In psicologia vengono definite decisioni sociali quelle azioni che, nel loro compiersi, determinano un effetto non esclusivo sul soggetto che le compie, ma anche su altri individui. Tecniche come l’ultimatum game ed il trust game permettono di sondare questo genere di comportamenti, arricchendo lo stato dell’arte riguardante gli scambi interattivi e le cooperazioni di diverso genere.
Nello specifico, nel Trust Game (Berg et al. 1995) sono presenti due partecipanti con ruoli diversi: un investitore, il quale dovrà decidere quanti soldi investire, e un fiduciario che riceverà il denaro. Una volta che la somma arriverà nelle mani di quest’ultimo, il suo valore sarà triplicato.
È a questo punto che la palla passa nelle mani del fiduciario, che potrà scegliere come comportarsi nei confronti del soggetto che gli ha affidato l’investimento. La possibilità è quella di ricambiare la fiducia che gli era stata accordata, restituendo all’investitore la metà della somma totale ricavata, oppure “tradire” l’altro partecipante e tenere tutto per sé.
Dal suo punto di vista, anche l’investitore presenta una duplice scelta.
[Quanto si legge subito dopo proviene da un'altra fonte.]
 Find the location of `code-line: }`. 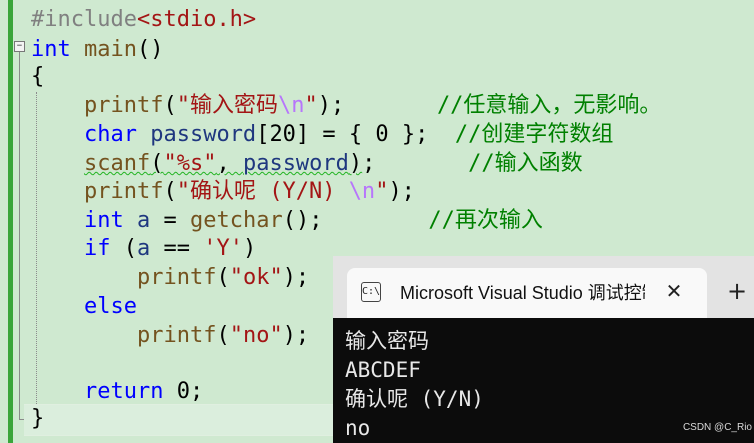

code-line: } is located at coordinates (38, 419).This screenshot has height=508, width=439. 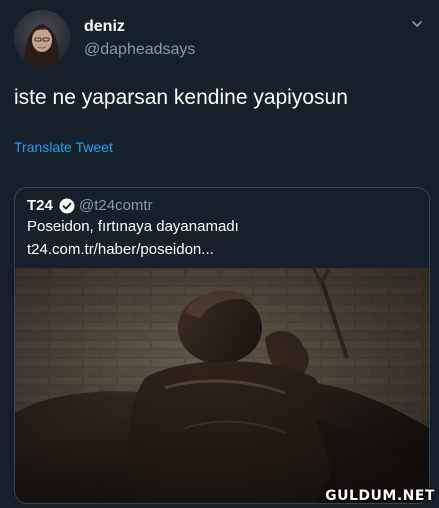 I want to click on user-avatar-icon, so click(x=42, y=38).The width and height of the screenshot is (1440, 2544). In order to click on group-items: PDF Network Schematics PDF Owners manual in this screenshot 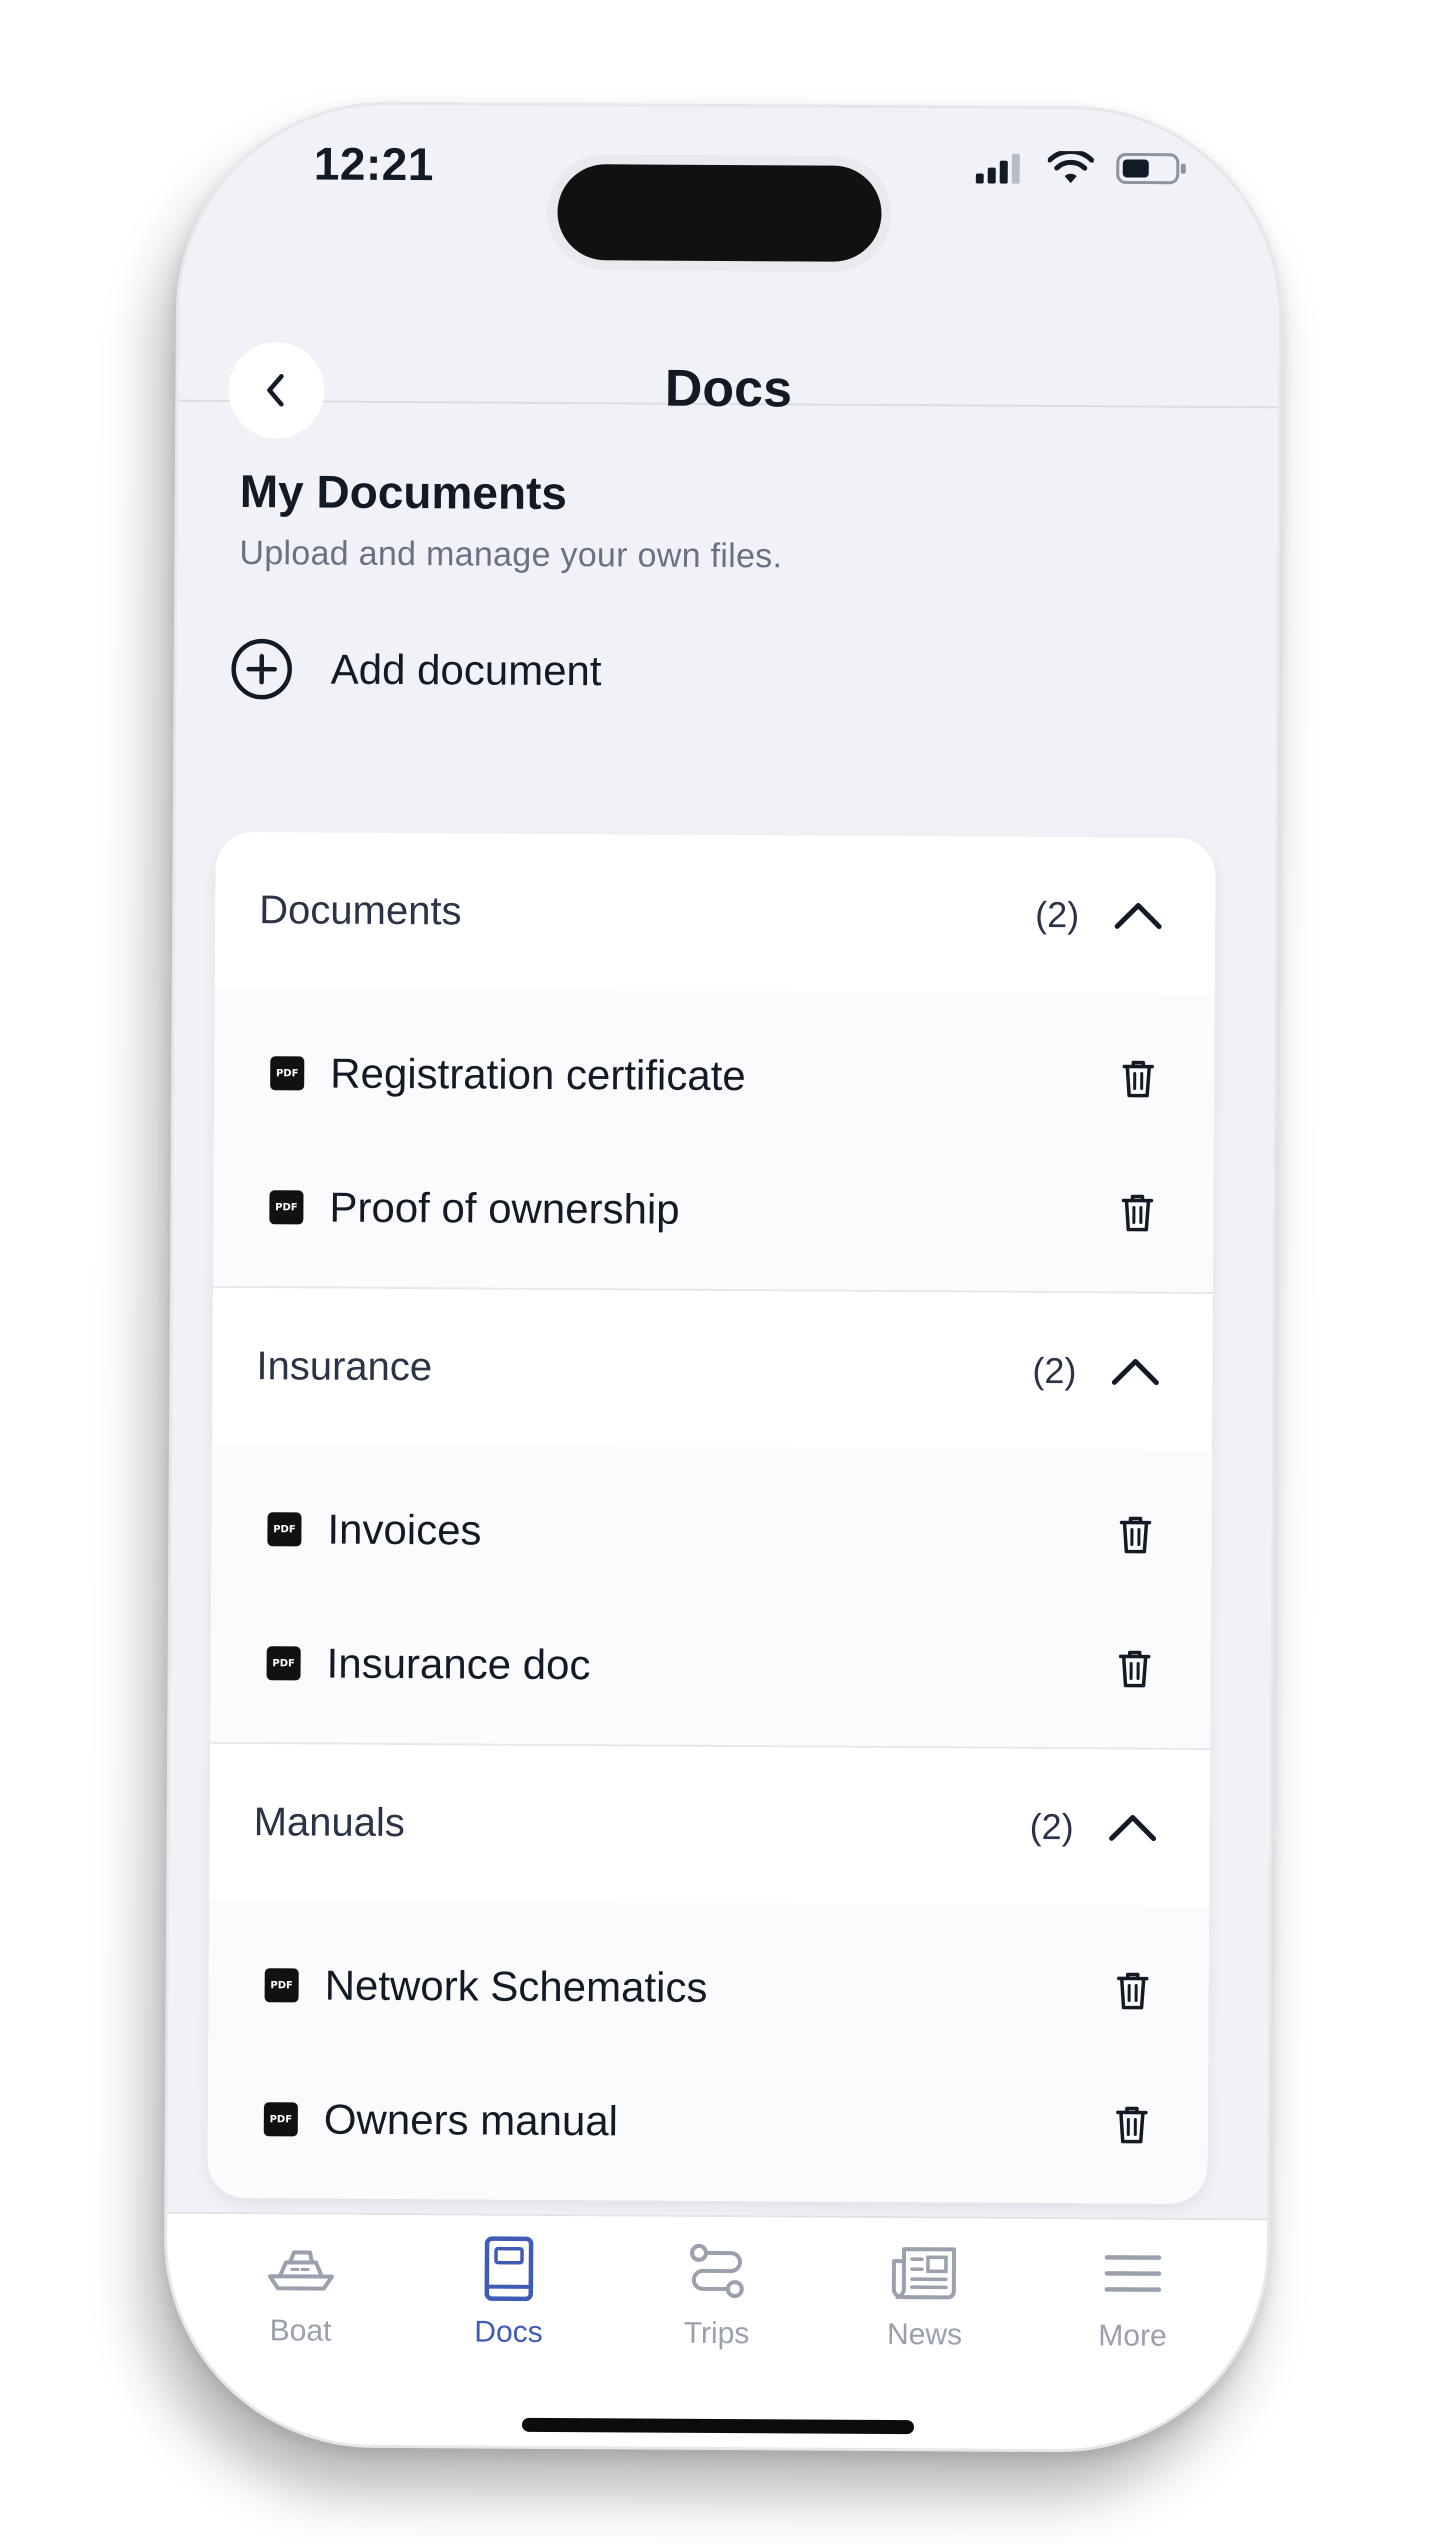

Da una parte sarebbe possibile optare per una strategia che permetta di massimizzare i profitti, investendo nel fiduciario che automaticamente triplicherà la somma ricevuta; dall’altra potrebbe invece optare per una strategia meno rischiosa che comporti il trattenere la somma, senza correre il rischio di non vedersi restituire nulla.
Questo paradigma sperimentale può essere utilizzato per indagare costrutti come i pregiudizi nei confronti di altre etnie o la fiducia nei confronti di qualcuno che ricopre una determinata occupazione. Il comportamento dell’investitore, in sostanza, dipenderà sempre dalla reputazione che questi percepisce del fiduciario.
Esplorando la stessa vicenda dal punto di vista neurobiologico, si evince come un ruolo importante nel ricambiare la fiducia venga giocato dalla corteccia prefrontale, in grado di favorire la collaborazione e di ritardare la tentazione rappresentata dal tenere tutti i soldi, senza restituirne la metà.
La corteccia prefrontale ventromediale, in particolare, se lesionata comporta una tendenza a non ricambiare la fiducia, determinando un’incapacità nell’inibire il rinforzo immediato e nell’anticipare le conseguenze negative del comportamento scorretto, come ad esempio il possibile senso di colpa.
Per quel che riguarda la scelta di investire o no nel fiduciario, l’investitore potrà contare invece sul prezioso contributo dell’amigdala, in grado di segnalare condizioni ambigue e attivare il resto del cervello davanti a situazioni potenzialmente pericolose e svantaggiose.
In più di uno studio, inoltre, è stato dimostrato come l’ossitocina, coinvolta anche nei comportamenti affettivi e pro-sociali, possa mediare questo genere di vicissitudini. Una somministrazione di questo ormone, infatti, aumenta significativamente il comportamento di fiducia nell’altro, diminuendo la funzione dell’amigdala e impedendole di rilevare l’eventuale inaffidabilità del fiduciario.